**Goal of the exercise**
Rewrite everything from the start of the entries down to the line containing "(x=231, y=128)", replacing "Insert" with "Add" and leaving everything else unchanged.

#### Data for this task

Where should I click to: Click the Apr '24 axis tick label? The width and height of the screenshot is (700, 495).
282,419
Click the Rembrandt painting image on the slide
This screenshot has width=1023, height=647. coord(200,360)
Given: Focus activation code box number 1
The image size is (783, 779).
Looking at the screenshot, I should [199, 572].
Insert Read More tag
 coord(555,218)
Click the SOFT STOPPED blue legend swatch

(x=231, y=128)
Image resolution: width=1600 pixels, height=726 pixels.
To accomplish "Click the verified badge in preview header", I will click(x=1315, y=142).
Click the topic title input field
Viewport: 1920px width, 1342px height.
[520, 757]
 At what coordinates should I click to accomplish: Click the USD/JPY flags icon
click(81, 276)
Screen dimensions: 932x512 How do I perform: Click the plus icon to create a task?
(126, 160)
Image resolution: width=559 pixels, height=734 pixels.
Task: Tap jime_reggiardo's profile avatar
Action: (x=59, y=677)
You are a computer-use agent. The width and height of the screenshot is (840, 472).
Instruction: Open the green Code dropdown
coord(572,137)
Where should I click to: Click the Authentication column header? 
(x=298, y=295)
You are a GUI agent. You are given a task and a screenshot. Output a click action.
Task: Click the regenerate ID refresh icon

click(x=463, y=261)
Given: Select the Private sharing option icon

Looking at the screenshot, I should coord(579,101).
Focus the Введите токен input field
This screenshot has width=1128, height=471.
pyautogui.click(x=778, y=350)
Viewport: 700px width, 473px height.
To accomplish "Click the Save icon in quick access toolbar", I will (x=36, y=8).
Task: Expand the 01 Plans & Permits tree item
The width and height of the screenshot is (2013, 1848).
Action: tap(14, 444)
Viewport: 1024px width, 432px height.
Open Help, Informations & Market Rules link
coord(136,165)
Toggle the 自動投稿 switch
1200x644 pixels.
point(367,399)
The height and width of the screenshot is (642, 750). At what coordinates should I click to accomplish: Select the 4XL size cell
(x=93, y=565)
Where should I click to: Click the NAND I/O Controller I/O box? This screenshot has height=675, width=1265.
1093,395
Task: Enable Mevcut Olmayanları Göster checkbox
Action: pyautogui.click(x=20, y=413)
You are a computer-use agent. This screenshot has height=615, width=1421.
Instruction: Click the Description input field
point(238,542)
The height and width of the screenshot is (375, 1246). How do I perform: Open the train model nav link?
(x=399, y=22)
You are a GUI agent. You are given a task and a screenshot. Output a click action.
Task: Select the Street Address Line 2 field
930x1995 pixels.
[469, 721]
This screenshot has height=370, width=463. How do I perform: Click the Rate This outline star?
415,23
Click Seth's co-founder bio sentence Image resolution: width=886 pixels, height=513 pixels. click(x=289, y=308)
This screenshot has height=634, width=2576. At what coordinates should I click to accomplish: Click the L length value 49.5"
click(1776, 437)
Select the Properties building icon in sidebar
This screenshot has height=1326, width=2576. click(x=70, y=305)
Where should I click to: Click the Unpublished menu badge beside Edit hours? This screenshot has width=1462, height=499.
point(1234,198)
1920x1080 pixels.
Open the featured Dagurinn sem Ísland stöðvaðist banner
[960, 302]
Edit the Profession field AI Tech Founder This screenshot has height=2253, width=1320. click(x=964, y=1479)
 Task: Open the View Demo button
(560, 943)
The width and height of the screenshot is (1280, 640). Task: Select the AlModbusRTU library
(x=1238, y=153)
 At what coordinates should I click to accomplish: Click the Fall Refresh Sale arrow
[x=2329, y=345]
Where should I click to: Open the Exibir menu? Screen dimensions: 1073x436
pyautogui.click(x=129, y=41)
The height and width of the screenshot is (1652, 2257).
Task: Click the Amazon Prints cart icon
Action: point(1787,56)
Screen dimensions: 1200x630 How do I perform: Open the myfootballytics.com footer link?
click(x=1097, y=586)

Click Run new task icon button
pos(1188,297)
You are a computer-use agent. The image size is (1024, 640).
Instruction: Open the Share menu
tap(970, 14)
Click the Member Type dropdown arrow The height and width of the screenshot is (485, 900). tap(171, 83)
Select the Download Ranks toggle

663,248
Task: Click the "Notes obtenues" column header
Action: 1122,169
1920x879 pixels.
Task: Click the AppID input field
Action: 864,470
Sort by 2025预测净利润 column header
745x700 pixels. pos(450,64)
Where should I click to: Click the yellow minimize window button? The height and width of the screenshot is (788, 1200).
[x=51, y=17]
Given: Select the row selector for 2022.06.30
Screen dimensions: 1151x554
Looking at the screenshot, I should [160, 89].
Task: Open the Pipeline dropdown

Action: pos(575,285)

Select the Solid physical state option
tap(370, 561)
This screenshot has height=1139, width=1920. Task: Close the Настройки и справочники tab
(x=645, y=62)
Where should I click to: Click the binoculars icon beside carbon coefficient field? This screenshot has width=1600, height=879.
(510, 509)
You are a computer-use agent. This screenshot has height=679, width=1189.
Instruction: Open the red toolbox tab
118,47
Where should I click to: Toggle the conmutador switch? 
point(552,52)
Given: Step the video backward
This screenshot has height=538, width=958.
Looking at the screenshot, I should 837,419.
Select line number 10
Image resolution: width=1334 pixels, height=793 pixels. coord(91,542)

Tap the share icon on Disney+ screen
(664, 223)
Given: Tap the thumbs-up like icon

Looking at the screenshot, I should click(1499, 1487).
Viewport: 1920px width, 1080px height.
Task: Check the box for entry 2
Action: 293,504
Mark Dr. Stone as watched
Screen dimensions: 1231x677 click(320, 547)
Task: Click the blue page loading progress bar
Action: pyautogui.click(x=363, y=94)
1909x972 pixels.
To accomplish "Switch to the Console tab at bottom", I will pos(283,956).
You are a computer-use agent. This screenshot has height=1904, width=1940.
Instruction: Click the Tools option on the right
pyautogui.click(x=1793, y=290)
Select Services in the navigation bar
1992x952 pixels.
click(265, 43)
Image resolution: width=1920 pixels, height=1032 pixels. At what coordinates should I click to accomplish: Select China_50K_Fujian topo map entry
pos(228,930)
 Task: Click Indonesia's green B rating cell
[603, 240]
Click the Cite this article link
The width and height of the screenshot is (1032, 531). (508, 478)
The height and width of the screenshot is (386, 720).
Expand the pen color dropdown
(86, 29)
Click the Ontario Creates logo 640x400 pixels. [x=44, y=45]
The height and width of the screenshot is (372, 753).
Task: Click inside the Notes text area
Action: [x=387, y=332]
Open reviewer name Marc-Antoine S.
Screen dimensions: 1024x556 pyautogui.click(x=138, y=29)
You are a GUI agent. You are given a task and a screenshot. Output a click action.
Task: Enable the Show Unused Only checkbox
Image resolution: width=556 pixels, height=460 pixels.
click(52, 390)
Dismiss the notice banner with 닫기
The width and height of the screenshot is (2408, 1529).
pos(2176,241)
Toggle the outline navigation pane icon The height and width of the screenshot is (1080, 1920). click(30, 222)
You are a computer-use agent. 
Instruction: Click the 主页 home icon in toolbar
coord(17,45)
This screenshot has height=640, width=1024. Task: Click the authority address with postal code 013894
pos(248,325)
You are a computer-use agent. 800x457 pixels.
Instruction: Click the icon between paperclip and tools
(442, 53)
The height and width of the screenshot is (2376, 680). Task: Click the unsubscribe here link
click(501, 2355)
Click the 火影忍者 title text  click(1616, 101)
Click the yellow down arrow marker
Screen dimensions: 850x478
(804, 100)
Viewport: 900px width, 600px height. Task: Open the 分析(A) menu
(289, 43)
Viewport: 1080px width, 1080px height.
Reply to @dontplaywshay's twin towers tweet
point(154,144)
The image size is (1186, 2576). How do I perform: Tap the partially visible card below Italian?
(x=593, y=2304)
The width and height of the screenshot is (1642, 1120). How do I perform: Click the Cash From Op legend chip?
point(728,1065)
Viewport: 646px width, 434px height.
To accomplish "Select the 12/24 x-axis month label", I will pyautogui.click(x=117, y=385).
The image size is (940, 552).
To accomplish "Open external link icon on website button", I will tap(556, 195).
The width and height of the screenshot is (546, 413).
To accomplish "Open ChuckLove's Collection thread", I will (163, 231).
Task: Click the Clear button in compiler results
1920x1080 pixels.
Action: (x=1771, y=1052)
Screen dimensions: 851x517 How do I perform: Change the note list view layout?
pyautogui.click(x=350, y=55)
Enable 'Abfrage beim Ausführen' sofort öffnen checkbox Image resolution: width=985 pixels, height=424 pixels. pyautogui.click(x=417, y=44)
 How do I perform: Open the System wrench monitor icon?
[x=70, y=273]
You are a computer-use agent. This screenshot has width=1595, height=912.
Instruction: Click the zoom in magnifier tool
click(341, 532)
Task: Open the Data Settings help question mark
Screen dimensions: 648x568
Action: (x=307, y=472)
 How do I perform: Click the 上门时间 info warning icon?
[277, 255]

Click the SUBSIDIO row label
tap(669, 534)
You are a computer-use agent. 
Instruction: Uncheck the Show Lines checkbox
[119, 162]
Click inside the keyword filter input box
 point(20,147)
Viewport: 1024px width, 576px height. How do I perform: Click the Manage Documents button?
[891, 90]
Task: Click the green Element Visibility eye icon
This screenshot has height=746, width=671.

########

**Written response**
Where should I click to: Click the Apr '24 axis tick label? The width and height of the screenshot is (700, 495).
282,419
Click the Rembrandt painting image on the slide
This screenshot has width=1023, height=647. coord(200,360)
Given: Focus activation code box number 1
The image size is (783, 779).
Looking at the screenshot, I should [199, 572].
Add Read More tag
 coord(555,218)
Click the SOFT STOPPED blue legend swatch

(x=231, y=128)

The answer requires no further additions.